Towards self-assessment

The Code of Conduct currently provides (in Rule 202) that a barrister may practise as long as “he has complied with any applicable requirements of the Continuing Professional Development Regulations”. This should be amended to cast the duty of assessment and compliance onto the individual barrister. Borrowing from the New Zealand Law Society Rules, the revised rule should be:

“A barrister must undertake the continuing education and professional development necessary to ensure an adequate level of knowledge and competence in his or her fields of practice”.

Instead of barristers declaring to the BSB, each year, that they have completed the mandated number of hours, the declaration would be one that acknowledged this duty and confirmed compliance.

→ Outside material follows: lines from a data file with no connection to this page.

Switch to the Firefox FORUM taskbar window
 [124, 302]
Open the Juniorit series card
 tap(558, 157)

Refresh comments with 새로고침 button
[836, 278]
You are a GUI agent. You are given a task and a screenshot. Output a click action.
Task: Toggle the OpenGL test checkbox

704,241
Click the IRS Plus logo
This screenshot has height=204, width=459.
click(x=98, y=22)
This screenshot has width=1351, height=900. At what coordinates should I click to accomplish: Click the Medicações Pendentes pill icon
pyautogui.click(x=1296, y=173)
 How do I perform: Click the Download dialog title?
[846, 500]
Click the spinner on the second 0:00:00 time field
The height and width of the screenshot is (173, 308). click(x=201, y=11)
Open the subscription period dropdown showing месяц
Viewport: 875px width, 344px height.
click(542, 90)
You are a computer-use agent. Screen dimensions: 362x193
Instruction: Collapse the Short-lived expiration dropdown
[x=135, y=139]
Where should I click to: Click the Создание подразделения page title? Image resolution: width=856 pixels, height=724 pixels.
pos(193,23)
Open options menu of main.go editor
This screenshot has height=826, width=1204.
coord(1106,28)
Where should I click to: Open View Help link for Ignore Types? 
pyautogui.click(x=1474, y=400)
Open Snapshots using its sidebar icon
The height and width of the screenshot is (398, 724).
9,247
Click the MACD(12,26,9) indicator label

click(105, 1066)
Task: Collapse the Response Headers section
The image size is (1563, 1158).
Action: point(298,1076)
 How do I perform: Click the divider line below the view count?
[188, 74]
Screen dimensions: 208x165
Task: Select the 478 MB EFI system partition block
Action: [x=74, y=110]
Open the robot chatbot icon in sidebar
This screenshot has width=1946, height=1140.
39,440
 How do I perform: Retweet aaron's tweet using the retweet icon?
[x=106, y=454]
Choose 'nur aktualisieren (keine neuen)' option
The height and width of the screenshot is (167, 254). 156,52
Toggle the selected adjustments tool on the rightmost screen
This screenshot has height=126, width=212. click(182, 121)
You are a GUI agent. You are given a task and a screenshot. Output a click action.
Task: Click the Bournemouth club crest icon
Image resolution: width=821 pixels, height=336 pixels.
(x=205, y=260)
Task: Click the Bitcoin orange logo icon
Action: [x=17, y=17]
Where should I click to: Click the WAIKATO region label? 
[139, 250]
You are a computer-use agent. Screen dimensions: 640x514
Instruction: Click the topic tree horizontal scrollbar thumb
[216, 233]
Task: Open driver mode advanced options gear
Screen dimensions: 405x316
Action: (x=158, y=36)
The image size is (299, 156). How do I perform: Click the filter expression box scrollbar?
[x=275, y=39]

In 2005, the Institute of Chartered Accountants of England & Wales moved away from an hours-based system in favour of a self-assessment model. It has a simple template. Reflect, act, assess, declare, evidence. Each year, the practitioner reflects on his or her training needs. S/he acts to devise a plan for the year. At the end of the year an assessment is made by the practitioner whether the goals have been achieved. A declaration is made to the regulator as to compliance and evidence of the steps taken is kept by the practitioner in the event of any regulatory review.

Proportionate compliance

The BSB would then move resources to a proportionate compliance regime. At its heart would be a culture not of catching people out, but supporting practitioners. It would be targeted to areas of greater risk (for example public access) or in response to specific evidence of risk. Coupled with a number of random checks, the profession would quickly come to recognise that doing no or insufficient CPD and simply ticking the box on the authorisation to practise form each year would potentially expose them to the risk of very severe penalties. A breach of the new code requirement would be treated as much more serious than the current fine-based scheme for failing to complete the required number of hours. Issues would also arise as to whether the individual’s historic declarations of compliance were or were not truthful.

A new outcome-focused approach to CPD delivers not only the benefits identified above, but it would remove the hugely contentious issue of CPD requirements for those who take career breaks, for example to have children, or those who work in ways other than in conventional full-time practice. The current system of requiring compliance with the mandated hours, but permitting waivers, is bureaucratic and burdensome both for the practitioner and for the BSB. Practitioners on career breaks – for whatever reason – will self-assess what CPD is required for the type of practice they intend to undertake during the break and on their return. That is not to say that the result of that self-assessment will necessarily be that the practitioner needs to do less or no CPD. Dabbling in practice, for whatever reason, is likely to need more not less CPD. But it is practitioners, not the regulator, who are best placed to assess that. At least in the first instance, they should be trusted to do so.

Matthew Nicklin is a barrister at 5RB and a barrister member of the BSB, member of the CPD Working Group and Chair of the Standards Committee of the BSB. The views expressed are his own and are not necessarily those of the BSB.